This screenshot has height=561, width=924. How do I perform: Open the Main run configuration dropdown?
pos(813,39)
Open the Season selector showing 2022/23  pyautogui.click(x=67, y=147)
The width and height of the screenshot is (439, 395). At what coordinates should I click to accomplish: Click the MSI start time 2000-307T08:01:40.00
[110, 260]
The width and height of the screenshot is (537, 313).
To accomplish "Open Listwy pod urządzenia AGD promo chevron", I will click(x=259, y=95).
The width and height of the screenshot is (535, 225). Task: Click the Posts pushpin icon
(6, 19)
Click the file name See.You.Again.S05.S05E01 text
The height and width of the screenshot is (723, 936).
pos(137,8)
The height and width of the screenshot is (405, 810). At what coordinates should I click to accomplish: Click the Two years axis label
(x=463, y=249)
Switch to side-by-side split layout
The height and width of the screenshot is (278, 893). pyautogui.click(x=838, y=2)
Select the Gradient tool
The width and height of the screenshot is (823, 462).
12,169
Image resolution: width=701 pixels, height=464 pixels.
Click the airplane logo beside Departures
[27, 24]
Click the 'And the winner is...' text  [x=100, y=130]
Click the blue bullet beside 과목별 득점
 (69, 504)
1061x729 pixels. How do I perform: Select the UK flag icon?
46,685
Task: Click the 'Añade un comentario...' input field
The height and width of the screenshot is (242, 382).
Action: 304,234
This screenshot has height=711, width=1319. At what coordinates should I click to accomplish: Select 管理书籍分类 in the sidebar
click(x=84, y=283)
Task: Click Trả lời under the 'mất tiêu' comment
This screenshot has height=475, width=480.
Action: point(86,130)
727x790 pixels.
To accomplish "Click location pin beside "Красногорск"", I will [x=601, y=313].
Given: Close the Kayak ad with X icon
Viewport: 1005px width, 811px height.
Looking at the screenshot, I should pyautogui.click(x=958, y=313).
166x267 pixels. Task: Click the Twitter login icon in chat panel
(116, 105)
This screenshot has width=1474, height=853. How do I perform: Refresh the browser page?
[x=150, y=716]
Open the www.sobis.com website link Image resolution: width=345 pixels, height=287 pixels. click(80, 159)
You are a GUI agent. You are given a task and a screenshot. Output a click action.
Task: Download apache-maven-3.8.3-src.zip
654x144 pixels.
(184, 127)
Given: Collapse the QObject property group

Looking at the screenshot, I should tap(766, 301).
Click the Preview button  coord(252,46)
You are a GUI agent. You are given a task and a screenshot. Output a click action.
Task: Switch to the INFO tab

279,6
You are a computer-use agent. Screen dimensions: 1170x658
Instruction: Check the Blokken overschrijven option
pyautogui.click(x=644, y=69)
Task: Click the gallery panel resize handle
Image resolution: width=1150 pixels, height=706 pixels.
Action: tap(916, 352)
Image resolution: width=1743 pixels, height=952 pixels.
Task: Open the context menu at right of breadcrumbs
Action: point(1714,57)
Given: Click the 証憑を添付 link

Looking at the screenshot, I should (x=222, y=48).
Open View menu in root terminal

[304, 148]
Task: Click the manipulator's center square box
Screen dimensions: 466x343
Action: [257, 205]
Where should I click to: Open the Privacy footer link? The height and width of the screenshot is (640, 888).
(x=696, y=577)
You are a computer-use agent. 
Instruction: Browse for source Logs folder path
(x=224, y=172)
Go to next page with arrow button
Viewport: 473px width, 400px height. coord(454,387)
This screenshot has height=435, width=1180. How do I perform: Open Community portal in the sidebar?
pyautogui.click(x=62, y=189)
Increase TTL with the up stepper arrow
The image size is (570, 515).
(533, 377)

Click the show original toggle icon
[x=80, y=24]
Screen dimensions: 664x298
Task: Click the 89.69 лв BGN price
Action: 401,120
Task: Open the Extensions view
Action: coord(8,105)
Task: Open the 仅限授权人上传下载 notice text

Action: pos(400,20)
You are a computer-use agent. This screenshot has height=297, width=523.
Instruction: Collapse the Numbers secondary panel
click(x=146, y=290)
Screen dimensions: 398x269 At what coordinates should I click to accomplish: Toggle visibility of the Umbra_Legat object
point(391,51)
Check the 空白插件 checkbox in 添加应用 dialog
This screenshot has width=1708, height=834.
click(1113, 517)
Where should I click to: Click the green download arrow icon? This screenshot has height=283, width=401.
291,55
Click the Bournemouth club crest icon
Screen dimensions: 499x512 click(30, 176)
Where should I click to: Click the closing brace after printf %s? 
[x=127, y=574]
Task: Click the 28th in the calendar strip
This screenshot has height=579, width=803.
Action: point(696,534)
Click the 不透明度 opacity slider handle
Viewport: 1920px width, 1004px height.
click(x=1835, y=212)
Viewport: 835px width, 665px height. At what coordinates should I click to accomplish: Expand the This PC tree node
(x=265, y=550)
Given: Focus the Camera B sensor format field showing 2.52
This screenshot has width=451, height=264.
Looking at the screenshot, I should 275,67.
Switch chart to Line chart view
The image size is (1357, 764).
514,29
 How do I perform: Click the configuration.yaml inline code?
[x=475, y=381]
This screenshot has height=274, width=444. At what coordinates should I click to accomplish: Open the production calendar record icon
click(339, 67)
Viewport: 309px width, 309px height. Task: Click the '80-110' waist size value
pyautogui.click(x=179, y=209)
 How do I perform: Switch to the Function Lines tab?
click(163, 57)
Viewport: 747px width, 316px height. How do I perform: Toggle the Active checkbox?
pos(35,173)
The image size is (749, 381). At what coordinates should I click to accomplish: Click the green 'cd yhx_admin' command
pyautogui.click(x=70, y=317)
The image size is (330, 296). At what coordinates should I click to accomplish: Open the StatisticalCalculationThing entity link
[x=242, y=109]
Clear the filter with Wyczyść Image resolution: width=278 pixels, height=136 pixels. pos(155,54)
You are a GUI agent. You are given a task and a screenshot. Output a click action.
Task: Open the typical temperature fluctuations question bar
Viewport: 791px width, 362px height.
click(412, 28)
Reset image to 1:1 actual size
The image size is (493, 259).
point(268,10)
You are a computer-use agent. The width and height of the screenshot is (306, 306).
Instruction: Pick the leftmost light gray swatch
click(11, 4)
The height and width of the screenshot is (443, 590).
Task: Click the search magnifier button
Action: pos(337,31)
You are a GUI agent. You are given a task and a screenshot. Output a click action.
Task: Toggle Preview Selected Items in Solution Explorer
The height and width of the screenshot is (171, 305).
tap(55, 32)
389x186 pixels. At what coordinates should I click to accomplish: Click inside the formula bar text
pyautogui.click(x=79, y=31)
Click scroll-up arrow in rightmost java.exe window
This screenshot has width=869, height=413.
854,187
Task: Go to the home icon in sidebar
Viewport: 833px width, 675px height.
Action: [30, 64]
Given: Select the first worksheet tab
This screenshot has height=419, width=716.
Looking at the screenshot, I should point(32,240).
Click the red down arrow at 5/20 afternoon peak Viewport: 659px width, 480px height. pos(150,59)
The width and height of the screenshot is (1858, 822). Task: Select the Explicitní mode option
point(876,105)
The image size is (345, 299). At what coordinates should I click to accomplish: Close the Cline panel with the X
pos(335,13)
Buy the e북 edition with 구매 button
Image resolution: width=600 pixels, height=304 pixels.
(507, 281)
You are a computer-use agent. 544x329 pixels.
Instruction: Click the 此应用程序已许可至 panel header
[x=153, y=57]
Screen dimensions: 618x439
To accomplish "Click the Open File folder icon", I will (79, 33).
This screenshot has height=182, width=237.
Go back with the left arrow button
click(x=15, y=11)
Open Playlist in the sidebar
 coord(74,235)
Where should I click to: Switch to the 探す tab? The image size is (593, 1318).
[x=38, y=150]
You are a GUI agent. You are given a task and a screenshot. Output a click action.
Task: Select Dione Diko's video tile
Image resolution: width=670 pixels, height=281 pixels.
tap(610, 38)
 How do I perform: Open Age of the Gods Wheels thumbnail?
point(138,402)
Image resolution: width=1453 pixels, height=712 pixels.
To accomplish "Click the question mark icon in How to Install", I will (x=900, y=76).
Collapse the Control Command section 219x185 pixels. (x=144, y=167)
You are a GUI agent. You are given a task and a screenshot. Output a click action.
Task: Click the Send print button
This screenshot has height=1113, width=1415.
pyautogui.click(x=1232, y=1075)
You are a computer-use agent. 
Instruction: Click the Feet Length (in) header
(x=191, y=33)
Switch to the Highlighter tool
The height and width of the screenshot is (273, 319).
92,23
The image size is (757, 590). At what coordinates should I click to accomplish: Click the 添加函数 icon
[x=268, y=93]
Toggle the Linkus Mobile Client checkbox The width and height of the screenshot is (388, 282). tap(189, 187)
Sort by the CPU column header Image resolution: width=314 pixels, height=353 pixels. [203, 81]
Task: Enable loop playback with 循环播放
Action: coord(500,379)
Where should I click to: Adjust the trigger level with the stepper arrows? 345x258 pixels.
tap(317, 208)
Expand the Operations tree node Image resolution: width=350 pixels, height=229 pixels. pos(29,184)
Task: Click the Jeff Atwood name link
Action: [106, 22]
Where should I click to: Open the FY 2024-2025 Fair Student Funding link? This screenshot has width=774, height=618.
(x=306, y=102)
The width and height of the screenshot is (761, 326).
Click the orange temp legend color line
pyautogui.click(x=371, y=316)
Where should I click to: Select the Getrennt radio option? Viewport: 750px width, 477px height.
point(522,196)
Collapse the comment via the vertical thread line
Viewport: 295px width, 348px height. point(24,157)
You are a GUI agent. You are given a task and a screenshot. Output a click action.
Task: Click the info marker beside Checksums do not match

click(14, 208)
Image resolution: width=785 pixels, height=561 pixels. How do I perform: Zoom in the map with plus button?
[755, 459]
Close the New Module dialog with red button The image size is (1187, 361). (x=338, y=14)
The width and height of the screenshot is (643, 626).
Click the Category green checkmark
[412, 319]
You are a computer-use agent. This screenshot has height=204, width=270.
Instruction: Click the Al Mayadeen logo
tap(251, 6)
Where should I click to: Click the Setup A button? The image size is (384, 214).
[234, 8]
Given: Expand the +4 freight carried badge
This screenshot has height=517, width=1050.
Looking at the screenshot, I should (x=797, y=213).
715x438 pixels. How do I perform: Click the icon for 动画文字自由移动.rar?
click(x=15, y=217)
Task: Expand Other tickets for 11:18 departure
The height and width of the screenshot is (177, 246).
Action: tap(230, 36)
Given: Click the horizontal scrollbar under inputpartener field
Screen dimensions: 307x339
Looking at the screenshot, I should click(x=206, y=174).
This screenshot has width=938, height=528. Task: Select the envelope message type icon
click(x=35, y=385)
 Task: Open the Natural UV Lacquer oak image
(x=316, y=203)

** DESCRIPTION OF THE TASK **
Check each line of the records for the string "Preview" and copy those that have it.

** RESULT FOR THIS TASK **
Click the Preview button  coord(252,46)
Task: Toggle Preview Selected Items in Solution Explorer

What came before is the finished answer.